Les enfants ont besoin d’un espace pour se sentir en sécurité, et non d’un bureau dédié qui ressemble à un tombeau.

Plus tôt cette année, j’ai regardé tranquillement l’aînée de mes trois filles se préparer pour sa dernière année d’école. Elle est maintenant en train de passer jusqu’aux genoux ses examens de dernière année de 12e.

Lorsqu’elle entrait au lycée, on parlait de ce dernier rite de passage et de ce qui pouvait être fait pour rendre une année souvent épineuse la plus douce possible. Des parents normalement sages ont donné des conseils non sollicités selon lesquels une bonne organisation des études et un environnement familial calme étaient essentiels à la « réussite en 12e année ». (C’était avant même que les sujets feutrés sur les tuteurs et les entreprises spécialisées dans la préparation aux examens ne commencent.) Puis, avant que je m’en rende compte, elle était là.

Mathilde a passé la majeure partie de son examen de 12e en étudiant sur le banc de la cuisine familiale.

Ma fille a commencé l’année comme beaucoup d’entre nous le font, avec des intentions sincères, parallèlement à de grands projets d’équilibre et à des paroles de sagesse clichées – mais bien sûr, les enjeux pour elle semblaient plus élevés que pour le reste de la famille. Et cela malgré nos conseils, selon lesquels tout ce qu’elle avait à faire était de faire de son mieux, de toujours être gentille et forte, et que, bien sûr, son succès futur ne serait pas déterminé par ses résultats.

À l’heure où je suis assis ici, Mathilde est à un peu plus d’une semaine de son examen final. Je réfléchis curieusement à la façon dont elle a elle-même trouvé ce dont elle avait besoin cette année. Au-delà de sa propre discipline, de sa concentration et de son organisation (qui étaient toutes très élevées), il semble que ce soit le dynamisme de la vie familiale quotidienne qui l’ait, de manière inattendue, aidée à la propulser.

L’opinion populaire vante les avantages des zones d’étude isolées qui offrent un silence de tombeau, des bureaux énormes qui semblent sortir tout droit du bureau du Premier ministre, des chaises qui non seulement offrent un soutien ergonomique parfait mais qui permettent aux étudiants d’étudier pendant des heures et des heures – recommandations qui s’apparentent à la préparation au combat.
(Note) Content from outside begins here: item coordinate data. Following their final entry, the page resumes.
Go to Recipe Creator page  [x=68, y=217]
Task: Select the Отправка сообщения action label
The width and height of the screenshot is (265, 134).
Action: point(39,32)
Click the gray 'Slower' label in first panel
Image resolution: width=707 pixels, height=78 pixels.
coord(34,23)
Pourtant, Mathilde a passé la majeure partie de l’année à étudier sur notre modeste et bruyant banc de cuisine. Elle y est assise tous les jours après l’école, travaillant avec ses livres étalés autour d’elle, plongée dans ses pensées et sa concentration, abordant tout, des mathématiques spécialisées, de l’économie et de la chimie à l’anglais et au français.

Le banc est la salle des machines de notre maison. C’est l’aire d’atterrissage où nous arrivons et partons tous les cinq. En tant que tel, il n’y a rien de calme, rien de calme. Mais cet endroit a permis à Mathilde de parcourir l’année d’une manière que je n’aurais jamais cru possible. Je ne peux que supposer qu’après 17 ans, une maison rarement calme et calme l’aurait complètement désorientée. Ce dont elle avait besoin, c’était d’un environnement qui, pour elle, soit aussi normal que possible. D’une manière ou d’une autre, le buzz et le désordre que notre famille crée quotidiennement lui ont permis de se sentir ancrée.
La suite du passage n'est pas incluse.